**Information provided**:

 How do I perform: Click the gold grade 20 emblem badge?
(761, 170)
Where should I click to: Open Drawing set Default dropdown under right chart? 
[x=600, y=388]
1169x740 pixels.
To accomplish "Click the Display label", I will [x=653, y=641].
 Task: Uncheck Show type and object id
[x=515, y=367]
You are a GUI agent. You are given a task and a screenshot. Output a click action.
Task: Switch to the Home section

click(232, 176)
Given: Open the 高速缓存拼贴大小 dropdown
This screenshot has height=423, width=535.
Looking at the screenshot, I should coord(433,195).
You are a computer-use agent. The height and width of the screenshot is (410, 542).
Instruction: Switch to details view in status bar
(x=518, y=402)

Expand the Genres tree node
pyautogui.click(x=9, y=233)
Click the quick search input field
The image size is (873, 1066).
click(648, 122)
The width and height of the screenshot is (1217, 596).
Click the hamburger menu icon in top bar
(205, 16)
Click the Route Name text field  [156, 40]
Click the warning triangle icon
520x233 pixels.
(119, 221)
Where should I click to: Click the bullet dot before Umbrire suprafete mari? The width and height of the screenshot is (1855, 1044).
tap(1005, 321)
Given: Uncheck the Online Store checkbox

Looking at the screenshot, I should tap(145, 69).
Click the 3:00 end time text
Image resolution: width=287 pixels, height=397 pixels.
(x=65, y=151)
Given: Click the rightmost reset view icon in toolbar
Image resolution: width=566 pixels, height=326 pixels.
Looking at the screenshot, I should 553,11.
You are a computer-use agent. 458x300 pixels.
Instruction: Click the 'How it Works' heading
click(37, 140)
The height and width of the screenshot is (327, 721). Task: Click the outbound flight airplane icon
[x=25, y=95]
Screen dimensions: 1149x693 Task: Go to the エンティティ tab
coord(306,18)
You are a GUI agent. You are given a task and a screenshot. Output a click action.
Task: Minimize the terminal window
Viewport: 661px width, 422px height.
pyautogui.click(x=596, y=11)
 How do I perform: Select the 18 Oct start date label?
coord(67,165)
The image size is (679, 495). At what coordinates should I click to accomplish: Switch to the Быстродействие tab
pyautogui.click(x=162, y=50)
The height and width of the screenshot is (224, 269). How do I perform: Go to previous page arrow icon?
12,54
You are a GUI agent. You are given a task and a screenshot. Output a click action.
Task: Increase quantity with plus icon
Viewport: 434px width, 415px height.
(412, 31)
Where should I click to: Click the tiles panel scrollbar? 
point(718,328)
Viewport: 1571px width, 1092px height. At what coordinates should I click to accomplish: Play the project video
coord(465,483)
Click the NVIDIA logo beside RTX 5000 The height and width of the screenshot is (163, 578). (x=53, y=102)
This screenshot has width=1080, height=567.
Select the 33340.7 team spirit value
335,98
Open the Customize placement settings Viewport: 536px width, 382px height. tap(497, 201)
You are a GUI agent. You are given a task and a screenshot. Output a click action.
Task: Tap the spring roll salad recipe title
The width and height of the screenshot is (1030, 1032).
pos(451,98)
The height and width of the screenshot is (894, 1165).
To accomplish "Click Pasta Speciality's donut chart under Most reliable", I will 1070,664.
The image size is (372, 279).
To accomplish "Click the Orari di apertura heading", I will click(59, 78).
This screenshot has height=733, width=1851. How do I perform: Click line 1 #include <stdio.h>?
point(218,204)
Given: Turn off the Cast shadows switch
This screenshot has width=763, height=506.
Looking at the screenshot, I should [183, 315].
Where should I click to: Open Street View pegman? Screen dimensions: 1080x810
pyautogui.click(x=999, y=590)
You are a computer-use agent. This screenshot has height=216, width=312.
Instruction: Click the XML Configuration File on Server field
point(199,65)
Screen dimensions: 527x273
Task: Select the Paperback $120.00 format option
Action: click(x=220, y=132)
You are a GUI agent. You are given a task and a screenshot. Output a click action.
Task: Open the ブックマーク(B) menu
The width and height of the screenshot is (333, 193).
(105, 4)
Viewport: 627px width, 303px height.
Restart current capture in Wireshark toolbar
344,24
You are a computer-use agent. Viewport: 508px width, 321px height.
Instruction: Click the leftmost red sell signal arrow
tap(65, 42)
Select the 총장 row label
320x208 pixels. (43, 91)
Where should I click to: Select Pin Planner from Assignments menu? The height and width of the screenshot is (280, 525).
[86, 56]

**Brief**: Repeat exactly, and only, the lines from the one containing "Viewport: 1571px width, 1092px" through the last line above.

**Solution to this exercise**:
Viewport: 1571px width, 1092px height. At what coordinates should I click to accomplish: Play the project video
coord(465,483)
Click the NVIDIA logo beside RTX 5000 The height and width of the screenshot is (163, 578). (x=53, y=102)
This screenshot has width=1080, height=567.
Select the 33340.7 team spirit value
335,98
Open the Customize placement settings Viewport: 536px width, 382px height. tap(497, 201)
You are a GUI agent. You are given a task and a screenshot. Output a click action.
Task: Tap the spring roll salad recipe title
The width and height of the screenshot is (1030, 1032).
pos(451,98)
The height and width of the screenshot is (894, 1165).
To accomplish "Click Pasta Speciality's donut chart under Most reliable", I will 1070,664.
The image size is (372, 279).
To accomplish "Click the Orari di apertura heading", I will click(59, 78).
This screenshot has height=733, width=1851. How do I perform: Click line 1 #include <stdio.h>?
point(218,204)
Given: Turn off the Cast shadows switch
This screenshot has width=763, height=506.
Looking at the screenshot, I should [183, 315].
Where should I click to: Open Street View pegman? Screen dimensions: 1080x810
pyautogui.click(x=999, y=590)
You are a computer-use agent. This screenshot has height=216, width=312.
Instruction: Click the XML Configuration File on Server field
point(199,65)
Screen dimensions: 527x273
Task: Select the Paperback $120.00 format option
Action: click(x=220, y=132)
You are a GUI agent. You are given a task and a screenshot. Output a click action.
Task: Open the ブックマーク(B) menu
The width and height of the screenshot is (333, 193).
(105, 4)
Viewport: 627px width, 303px height.
Restart current capture in Wireshark toolbar
344,24
You are a computer-use agent. Viewport: 508px width, 321px height.
Instruction: Click the leftmost red sell signal arrow
tap(65, 42)
Select the 총장 row label
320x208 pixels. (43, 91)
Where should I click to: Select Pin Planner from Assignments menu? The height and width of the screenshot is (280, 525).
[86, 56]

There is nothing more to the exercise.